■ Passage to read ■
+ + + + + + +

When Lilian was fifteen Mary Zimmerman took her with a troupe of pupils to Vienna for a concert tour. Outside of the theater where the troupe danced the teacher had huge posters bearing Lilian's likeness displayed. People came as much to see the beauty of the little dancer as to watch the dancing itself. The face on the posters became the subject of Viennese tea-table chatter. People passed the theater to stare at the posters.
Among those who went to look was a famous German movie director. He went, incredulous, and after he stared at the posters he went into the theater and watched Lilian dance. She was more attractive than her pictures.
When he approached Lilian's mother with an offer of a motion picture career for her daughter, the mother was bewildered. She wanted to give her daughter all the best advantages but she was not sure that the movies were among the best. She debated with herself until the director wore down the barriers of her disapproval.
At fifteen, therefore, Lilian was in the movies with a contract and a great director backing her career. It was not long after her first picture that she became a star. Before her advent into pictures German movie stars had been more buxom and their acting much heavier. She introduced to German screen audiences a new lightness.

+ + + + + + +

■ Listing ■
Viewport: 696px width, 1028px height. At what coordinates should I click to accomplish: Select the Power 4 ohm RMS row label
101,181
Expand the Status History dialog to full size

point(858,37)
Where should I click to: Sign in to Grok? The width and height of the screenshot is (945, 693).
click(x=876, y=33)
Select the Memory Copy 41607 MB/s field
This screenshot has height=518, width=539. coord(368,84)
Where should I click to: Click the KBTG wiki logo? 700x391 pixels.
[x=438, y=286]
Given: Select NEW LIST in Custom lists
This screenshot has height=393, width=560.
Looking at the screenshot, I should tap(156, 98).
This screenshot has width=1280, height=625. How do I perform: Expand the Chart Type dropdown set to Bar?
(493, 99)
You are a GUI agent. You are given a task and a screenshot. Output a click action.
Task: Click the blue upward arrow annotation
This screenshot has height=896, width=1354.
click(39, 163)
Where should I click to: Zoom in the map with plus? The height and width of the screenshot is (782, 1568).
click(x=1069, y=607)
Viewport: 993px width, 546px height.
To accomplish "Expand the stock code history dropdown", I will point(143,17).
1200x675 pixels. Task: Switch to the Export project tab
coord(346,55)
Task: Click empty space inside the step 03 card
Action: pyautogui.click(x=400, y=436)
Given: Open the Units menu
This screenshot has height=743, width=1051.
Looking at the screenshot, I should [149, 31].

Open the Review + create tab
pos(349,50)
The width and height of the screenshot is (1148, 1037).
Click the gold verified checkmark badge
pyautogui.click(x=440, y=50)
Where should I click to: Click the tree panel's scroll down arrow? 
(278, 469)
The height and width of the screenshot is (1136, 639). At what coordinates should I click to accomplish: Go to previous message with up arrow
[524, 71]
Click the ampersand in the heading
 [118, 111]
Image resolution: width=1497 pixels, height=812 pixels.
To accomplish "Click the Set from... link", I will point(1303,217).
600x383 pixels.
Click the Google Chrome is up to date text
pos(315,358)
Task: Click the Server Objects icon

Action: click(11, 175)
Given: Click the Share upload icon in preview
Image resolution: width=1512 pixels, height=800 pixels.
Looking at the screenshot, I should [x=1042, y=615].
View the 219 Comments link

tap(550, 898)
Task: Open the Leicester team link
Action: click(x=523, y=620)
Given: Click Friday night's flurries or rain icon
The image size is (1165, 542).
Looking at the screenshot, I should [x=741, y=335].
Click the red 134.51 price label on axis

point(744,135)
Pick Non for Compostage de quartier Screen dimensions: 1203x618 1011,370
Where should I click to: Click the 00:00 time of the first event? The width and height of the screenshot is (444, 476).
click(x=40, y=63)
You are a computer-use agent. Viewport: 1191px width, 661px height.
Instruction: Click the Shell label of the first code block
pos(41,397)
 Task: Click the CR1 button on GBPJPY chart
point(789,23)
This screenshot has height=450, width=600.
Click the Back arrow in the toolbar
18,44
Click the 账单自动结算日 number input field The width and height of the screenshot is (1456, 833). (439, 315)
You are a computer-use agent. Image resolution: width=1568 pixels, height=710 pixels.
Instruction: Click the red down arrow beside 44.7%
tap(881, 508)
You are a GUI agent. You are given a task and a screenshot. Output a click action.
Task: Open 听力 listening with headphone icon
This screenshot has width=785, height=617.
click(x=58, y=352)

+ + + + + + +

■ Problem set ■
• 1. Answer these questions about the passage on Lilian above, using only what it states:
(a) How old was Lilian when she went to Vienna for a concert tour?
(b) Who went to look at the posters and then watched Lilian dance?
(c) What did Lilian bring to German screen audiences?
• 2. Quote the passage on Lilian above, starting with "At fifteen, therefore, Lilian" and going on through "a new lightness.".
• 3. Decide whether each statement agrees with the passage on Lilian above. Answer yes or no, and quote the words from the passage that settle it.
(a) Lilian's mother accepted the director's offer at once.
(b) Lilian became a star soon after her first picture.
(c) The director found Lilian less attractive than her posters.

■ Full answers ■
• 1.
(a) Fifteen.
(b) A famous German movie director.
(c) A new lightness.

• 2.
At fifteen, therefore, Lilian was in the movies with a contract and a great director backing her career. It was not long after her first picture that she became a star. Before her advent into pictures German movie stars had been more buxom and their acting much heavier. She introduced to German screen audiences a new lightness.

• 3.
(a) No: "the mother was bewildered."
(b) Yes: "It was not long after her first picture that she became a star."
(c) No: "She was more attractive than her pictures."